From the server perspective it's a pull model. When a server boots up, it subscribes to the request queue, so there's no manual registry that has to be kept up to date. The server _itself_ decides whether it has the capacity to handle a request or not. It will only pull in a request message when:
1. It's up (duh) 2. It has the capacity to do so (it is not overloaded) 3. It's not hiccuping
Compare this to the traditional load balancing approach where requests are pushed to servers whether or not they're capable of handling them.
The message queue-based system handles failure beautifully as well. If the server crashes while handling a request, the message queue will detect the lost connection and relay the request message to another server: no failed requests.
It's also easier to detect whether you need to scale up your system or not. You can easily see when your servers are having a tough time handling all requests when the request message queue is growing instead of staying steady. It's trivial to add a message queue watcher that scales your system accordingly: if the queue goes over a certain threshold, you spin up some extra servers to handle the load. Similarly, if the request message queue is constantly empty, it may be possible to kill one or more servers.
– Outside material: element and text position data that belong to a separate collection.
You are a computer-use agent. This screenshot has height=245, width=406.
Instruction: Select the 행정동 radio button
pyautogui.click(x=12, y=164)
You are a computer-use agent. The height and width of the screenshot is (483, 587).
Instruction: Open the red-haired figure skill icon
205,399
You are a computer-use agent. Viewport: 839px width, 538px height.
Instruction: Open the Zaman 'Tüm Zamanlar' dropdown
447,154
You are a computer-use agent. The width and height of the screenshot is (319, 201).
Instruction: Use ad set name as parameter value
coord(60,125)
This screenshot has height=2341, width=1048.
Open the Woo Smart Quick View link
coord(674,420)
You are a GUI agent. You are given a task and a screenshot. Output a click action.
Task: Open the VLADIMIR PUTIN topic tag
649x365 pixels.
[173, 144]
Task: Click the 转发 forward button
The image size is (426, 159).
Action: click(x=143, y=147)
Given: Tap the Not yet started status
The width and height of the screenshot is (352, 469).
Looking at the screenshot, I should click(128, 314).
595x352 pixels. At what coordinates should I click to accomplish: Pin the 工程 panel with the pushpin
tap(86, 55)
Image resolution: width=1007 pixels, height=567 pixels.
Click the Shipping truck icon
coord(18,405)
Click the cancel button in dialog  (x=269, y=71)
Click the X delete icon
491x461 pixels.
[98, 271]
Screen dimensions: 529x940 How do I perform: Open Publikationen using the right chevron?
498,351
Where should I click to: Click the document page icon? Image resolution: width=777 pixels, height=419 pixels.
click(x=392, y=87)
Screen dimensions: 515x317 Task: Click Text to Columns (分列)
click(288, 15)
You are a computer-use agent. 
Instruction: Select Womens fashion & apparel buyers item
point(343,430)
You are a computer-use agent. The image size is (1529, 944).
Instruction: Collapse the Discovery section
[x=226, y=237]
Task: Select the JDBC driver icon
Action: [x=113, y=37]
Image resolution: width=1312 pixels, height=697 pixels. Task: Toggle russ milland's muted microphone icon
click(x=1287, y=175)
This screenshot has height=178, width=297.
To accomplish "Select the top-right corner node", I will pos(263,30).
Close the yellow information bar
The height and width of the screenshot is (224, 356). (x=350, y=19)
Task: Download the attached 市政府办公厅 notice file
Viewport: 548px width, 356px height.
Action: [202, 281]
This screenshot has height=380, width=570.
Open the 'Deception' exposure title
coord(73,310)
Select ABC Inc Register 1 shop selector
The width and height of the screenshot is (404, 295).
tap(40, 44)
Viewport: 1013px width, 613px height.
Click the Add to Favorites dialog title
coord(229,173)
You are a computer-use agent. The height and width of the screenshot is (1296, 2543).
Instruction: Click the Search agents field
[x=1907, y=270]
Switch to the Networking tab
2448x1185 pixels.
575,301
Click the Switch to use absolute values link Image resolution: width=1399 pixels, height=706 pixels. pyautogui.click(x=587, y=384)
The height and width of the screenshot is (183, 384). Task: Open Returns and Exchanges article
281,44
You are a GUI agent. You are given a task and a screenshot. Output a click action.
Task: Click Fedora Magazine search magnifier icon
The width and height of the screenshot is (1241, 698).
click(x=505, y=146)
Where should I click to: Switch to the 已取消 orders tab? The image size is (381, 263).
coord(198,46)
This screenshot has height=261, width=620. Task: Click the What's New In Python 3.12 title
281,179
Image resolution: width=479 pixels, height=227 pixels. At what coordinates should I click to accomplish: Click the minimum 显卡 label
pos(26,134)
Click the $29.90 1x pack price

Message-queue based load balancers bring some other advantages to the table:
* Message queues usually support topic filtering, enabling flexible ways of routing requests: the server itself can decide to only handle requests to certain paths or subdomains, for instance. * Decoupling of request logging and request analytics (e.g. response times) from regular request handling becomes much easier by multicasting request and response messages to multiple queues (one for regular request handling, one for logging, one for analytics etc.)
At this point you'll be asking: "So, what's the catch? There must be something wrong with message queue based systems, right?"
Everything comes at a price.
As you can tell from the two diagrams I sketched, the message que-based model is more complex. Instead of having to worry about just a load balancer and servers, now you have to scale and failover a message queueing system as well. Clearly, this is more complicated, but not impossible. Let's not forget message queues have been around for decades. Scaling and failover strategies for message queues are well known and you don't have to build them yourself, there are some very solid implementations freely available, for instance [RabbitMQ](http://www.rabbitmq.com) or the more low-level [ZeroMQ](http://www.zeromq.org).
Another drawback is increased request overhead and latency due to the extra level of indirection. It's hard to say how much latency will result -- it depends on the implementation and message queue used.
**Mongrel** All excited and want to start playing with a message queue-based web server today? Have a look at [Mongrel2](http://mongrel2.org) -- it's the only (open) implementation of this idea that I know of right now, if you know of others [please let me know](mailto:firstname.lastname@example.org).
Mongrel2 uses ZeroMQ as its message queue and seems pretty damn fast. Mongrel2 is completely language agnostic due to the message queue-based decoupling. From the looks of it, it's a pretty awesome system -- definitely worth a look.